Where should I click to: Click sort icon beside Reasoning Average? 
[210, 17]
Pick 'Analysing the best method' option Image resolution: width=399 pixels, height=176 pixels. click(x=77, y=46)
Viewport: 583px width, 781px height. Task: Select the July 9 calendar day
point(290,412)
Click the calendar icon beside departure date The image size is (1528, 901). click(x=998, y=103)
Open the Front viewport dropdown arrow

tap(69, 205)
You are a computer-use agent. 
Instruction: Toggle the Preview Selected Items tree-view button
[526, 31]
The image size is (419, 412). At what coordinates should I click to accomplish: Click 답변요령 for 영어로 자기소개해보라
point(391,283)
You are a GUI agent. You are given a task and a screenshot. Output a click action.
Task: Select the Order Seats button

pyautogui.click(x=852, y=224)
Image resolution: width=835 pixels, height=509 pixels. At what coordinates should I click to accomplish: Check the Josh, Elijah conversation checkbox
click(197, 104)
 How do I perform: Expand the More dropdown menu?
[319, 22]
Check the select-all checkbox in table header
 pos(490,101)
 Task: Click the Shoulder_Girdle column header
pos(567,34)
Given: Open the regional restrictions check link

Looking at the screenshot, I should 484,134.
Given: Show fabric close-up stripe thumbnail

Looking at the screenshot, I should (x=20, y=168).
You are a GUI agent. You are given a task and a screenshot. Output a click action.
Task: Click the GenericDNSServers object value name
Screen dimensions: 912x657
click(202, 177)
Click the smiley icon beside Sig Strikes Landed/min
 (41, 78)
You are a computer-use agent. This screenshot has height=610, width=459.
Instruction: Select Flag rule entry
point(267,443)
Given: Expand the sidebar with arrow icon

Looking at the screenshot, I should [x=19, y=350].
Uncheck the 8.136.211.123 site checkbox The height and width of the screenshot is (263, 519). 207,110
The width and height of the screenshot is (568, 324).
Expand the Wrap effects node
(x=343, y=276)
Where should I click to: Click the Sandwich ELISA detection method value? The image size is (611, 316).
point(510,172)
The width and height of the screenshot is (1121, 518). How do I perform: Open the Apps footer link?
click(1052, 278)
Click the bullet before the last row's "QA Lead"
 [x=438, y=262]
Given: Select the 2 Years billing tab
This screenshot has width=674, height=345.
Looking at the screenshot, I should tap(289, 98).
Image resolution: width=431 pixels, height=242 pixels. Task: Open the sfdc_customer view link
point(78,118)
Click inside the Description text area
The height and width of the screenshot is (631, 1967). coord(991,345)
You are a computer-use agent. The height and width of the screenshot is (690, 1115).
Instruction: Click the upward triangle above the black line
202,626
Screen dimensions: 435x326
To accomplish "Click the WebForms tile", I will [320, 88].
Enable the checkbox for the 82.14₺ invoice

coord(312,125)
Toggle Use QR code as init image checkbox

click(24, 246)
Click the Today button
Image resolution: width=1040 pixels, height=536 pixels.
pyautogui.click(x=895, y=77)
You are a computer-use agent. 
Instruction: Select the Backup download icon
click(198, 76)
# # # #
Exercise details
Review the preceding data and report every line that includes the string "computer".

Answer area
You are a computer-use agent. 
You are a computer-use agent. This screenshot has height=610, width=459.
You are a computer-use agent. The height and width of the screenshot is (690, 1115).
You are a computer-use agent. 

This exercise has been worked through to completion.